II: Mistakes in the Assessment Procedures
1- limiting the assessment to what is stated in the IPPF, without considering the relevant legal requirements;
2- The assessment program doesn’t include adequate procedures to implement the following:
• Measurement of the efficiency and effectiveness of the internal audit activity;
• Measurement of compliance with the ethical principles and evaluation of the behaviors of internal auditors;
• Benchmarking the internal auditing activities and practices against the recommended practices in the profession and the industry to which the organization belongs;
• Evaluation of the coordination between the internal audit activity and other internal and external regulators;
• Evaluation of the competence level ( ) of the internal audit staff; and
• Ensuring that the internal audit activity uses appropriate standards in assessing the governance, risk management, and control systems, such as COSO-IC, COSO-ERM, and King IV report on corporate governance. 
3- The external assessor, or the assessment team, and the members of the audit committees do not hold meetings during the assessment process;
4- Questionnaires to internal audit clients and all internal auditors, that aim at identifying the extent to which the internal audit activity achieves the expectations of the Board of Directors, senior management, and operational management, and the value it adds to the organization are not disseminated;
5- Placing too much emphasis on the last year of the assessment scope, although the scope includes the last five years; and
6- In general, the CAE doesn’t encourage the board’s oversight in the quality assurance and improvement program.

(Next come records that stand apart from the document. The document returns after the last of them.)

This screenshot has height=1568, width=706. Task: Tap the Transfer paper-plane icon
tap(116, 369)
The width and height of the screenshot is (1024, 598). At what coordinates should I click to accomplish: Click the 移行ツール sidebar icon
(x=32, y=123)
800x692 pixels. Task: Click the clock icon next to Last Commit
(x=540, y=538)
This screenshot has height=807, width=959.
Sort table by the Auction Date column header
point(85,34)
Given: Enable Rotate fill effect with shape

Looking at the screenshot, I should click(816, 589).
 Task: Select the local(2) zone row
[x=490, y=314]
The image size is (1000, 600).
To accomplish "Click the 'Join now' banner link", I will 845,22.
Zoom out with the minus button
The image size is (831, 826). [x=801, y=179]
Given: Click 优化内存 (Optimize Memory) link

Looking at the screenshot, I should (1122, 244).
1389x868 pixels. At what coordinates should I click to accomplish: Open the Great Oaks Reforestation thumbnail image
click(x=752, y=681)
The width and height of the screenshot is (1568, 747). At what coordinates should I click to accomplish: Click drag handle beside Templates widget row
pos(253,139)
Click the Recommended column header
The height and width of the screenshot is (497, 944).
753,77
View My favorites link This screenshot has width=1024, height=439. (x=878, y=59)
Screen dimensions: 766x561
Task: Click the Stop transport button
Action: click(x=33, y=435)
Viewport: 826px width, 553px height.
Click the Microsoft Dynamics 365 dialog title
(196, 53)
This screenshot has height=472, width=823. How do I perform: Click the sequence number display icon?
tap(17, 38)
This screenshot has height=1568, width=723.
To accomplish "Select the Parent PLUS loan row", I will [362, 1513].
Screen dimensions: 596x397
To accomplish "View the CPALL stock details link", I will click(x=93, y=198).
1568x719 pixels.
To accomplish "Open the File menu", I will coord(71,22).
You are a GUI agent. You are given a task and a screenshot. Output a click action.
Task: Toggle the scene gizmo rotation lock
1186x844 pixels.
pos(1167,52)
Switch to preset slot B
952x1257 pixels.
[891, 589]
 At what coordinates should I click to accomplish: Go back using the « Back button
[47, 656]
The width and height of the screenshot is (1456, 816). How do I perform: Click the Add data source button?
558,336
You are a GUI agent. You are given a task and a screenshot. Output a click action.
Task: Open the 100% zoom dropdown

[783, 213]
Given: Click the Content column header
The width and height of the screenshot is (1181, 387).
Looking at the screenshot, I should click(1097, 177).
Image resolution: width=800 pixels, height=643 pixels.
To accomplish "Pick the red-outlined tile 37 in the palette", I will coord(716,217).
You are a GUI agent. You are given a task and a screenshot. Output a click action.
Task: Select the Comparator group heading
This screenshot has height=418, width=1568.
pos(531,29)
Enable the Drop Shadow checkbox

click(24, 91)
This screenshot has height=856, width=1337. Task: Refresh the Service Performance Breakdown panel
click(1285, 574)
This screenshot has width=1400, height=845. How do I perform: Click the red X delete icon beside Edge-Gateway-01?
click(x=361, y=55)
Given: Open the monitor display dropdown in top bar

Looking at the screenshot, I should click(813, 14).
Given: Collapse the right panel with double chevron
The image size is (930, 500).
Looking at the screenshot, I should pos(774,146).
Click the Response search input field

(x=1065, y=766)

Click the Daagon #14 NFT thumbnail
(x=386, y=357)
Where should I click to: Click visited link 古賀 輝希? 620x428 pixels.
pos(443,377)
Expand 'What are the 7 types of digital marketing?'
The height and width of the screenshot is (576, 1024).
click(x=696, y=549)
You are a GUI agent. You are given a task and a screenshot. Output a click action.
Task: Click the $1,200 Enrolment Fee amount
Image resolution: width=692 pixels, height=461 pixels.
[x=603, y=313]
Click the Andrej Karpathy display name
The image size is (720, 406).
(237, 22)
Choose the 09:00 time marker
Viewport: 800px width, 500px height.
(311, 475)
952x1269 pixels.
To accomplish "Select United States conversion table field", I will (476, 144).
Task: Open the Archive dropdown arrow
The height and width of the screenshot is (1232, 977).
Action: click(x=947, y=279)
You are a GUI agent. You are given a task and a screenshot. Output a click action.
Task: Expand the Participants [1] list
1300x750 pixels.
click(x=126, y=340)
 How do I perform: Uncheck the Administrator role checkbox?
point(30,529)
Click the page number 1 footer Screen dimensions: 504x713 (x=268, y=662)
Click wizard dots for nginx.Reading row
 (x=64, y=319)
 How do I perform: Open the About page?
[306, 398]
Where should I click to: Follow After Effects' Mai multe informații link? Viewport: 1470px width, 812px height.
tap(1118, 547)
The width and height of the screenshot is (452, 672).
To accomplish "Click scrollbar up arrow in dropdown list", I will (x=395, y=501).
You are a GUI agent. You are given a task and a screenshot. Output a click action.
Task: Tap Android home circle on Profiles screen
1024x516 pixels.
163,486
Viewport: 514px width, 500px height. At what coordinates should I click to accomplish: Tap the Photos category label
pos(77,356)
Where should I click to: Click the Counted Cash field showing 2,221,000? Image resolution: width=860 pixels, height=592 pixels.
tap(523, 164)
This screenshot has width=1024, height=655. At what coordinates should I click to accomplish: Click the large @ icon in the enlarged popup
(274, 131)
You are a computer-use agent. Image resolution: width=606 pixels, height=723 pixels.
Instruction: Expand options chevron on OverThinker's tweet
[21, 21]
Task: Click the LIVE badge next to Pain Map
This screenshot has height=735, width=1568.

III: Mistakes in the External Assessments Reports
1- The assessor, or the assessment team, doesn’t comprehend the justifications of the internal audit activity due to noncompliance with the standards ( );  
2- The audit committees or CAEs require the external assessor or the assessment team to provide testimonies about the outcomes of the assessment or provide an acknowledgment of the CAE’s or the internal audit function efforts in a separate report other than the external assessment report.   As far as I know, this is not mentioned at all in the components of the IPPF. In my opinion, the request for such testimony should be raised to the audit committee or the board;
3- Many reports do not include any reference to the level of effectiveness and efficiency of the internal audit activity, as these reports focus on the level of commitment to the organization’s systems and policies;
4- The reports do not include the results of the follow-up of the observations that were noted in a previous assessment report.

Conclusion
The process of the development and establishment of the quality assurance and improvement program starts during the construction phases of the internal audit activity. That program should be developed in a manner that guarantees that quality will form an integral part of the internal audit activity, to ensure that such activities are automatically performed to meet the expectations of clients and to conform to the standards and the Code of Ethics.

I recommend that the various regulatory and supervisory bodies should require the internal audit departments, subject to their supervision, to adopt and monitor the quality assurance and improvement programs because such programs have a positive impact on the development of internal control systems, governance, and risk management.